▸ **Stored items**:
###

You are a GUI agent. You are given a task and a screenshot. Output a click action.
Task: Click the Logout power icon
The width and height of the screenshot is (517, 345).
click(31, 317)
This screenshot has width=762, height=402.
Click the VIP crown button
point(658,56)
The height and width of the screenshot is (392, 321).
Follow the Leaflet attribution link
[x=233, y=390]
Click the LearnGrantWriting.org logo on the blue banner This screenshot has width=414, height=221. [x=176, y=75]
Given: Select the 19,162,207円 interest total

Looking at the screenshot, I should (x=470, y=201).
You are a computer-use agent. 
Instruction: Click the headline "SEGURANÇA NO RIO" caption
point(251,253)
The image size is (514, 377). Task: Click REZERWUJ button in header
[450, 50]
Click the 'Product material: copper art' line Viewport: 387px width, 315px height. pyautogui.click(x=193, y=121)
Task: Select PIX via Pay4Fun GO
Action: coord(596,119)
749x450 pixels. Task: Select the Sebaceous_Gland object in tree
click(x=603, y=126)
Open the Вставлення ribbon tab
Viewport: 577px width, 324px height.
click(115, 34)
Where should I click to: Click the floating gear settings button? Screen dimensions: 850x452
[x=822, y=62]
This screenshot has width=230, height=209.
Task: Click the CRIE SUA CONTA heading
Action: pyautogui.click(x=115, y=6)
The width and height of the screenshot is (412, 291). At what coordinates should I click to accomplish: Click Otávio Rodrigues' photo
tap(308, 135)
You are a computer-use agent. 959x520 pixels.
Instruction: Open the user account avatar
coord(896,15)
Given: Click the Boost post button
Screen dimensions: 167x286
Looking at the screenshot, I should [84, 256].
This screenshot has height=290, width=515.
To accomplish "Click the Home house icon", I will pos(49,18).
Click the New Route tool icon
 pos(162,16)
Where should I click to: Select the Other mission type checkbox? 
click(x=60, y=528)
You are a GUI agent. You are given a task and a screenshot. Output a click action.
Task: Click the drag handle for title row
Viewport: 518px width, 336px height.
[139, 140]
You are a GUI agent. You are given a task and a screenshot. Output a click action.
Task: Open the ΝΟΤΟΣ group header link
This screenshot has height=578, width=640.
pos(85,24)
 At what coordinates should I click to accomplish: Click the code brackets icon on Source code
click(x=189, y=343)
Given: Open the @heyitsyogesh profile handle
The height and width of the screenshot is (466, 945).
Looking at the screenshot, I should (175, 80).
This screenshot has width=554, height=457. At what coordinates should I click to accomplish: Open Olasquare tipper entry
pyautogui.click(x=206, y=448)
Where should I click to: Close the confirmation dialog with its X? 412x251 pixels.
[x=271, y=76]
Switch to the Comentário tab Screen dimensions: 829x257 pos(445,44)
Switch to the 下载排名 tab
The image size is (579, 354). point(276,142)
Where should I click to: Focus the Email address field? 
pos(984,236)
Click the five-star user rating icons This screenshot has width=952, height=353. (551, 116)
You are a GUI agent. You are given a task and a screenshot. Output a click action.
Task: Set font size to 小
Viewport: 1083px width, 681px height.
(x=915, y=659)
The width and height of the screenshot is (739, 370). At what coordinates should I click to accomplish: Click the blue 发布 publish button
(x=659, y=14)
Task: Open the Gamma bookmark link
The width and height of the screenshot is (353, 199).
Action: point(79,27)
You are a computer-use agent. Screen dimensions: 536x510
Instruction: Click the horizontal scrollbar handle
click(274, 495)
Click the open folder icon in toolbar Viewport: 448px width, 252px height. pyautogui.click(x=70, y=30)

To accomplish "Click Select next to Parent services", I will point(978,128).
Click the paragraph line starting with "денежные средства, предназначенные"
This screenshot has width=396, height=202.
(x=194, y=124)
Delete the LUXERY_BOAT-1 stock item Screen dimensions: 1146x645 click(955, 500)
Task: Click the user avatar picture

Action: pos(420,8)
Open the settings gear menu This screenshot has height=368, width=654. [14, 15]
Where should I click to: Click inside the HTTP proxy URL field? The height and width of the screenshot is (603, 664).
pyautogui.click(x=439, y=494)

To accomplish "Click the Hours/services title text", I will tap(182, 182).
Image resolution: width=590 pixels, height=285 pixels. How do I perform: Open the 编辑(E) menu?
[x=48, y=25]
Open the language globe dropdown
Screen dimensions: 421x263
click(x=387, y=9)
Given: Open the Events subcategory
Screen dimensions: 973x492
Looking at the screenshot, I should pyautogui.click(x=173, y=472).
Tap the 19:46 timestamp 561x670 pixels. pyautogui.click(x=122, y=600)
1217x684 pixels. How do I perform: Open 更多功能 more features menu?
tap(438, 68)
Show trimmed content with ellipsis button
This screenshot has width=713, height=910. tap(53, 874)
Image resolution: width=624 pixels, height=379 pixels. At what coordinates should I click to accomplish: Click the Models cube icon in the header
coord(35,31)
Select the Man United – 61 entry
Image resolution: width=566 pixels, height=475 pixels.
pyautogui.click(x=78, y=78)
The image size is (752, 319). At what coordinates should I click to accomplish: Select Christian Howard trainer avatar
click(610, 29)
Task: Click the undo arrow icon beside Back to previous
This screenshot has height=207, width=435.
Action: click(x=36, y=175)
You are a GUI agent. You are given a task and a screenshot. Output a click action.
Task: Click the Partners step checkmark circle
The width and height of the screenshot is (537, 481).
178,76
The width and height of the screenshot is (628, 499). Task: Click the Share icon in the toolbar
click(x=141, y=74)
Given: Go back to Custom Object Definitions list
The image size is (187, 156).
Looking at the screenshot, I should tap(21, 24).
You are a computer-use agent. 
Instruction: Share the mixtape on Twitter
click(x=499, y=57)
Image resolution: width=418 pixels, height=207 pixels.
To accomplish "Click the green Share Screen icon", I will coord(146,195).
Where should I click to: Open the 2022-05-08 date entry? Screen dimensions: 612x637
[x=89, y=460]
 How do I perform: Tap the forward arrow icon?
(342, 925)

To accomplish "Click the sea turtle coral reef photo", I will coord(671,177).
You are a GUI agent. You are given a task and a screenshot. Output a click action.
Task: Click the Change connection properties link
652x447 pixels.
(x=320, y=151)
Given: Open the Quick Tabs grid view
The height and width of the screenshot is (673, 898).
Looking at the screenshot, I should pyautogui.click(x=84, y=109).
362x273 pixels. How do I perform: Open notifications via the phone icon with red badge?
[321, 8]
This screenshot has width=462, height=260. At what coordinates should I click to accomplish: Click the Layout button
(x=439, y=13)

###

▸ **Directions**:
Which lines in the data above hold the word "title"? Return each of them.

▸ **Solution for this problem**:
Task: Click the drag handle for title row
To accomplish "Click the Hours/services title text", I will tap(182, 182).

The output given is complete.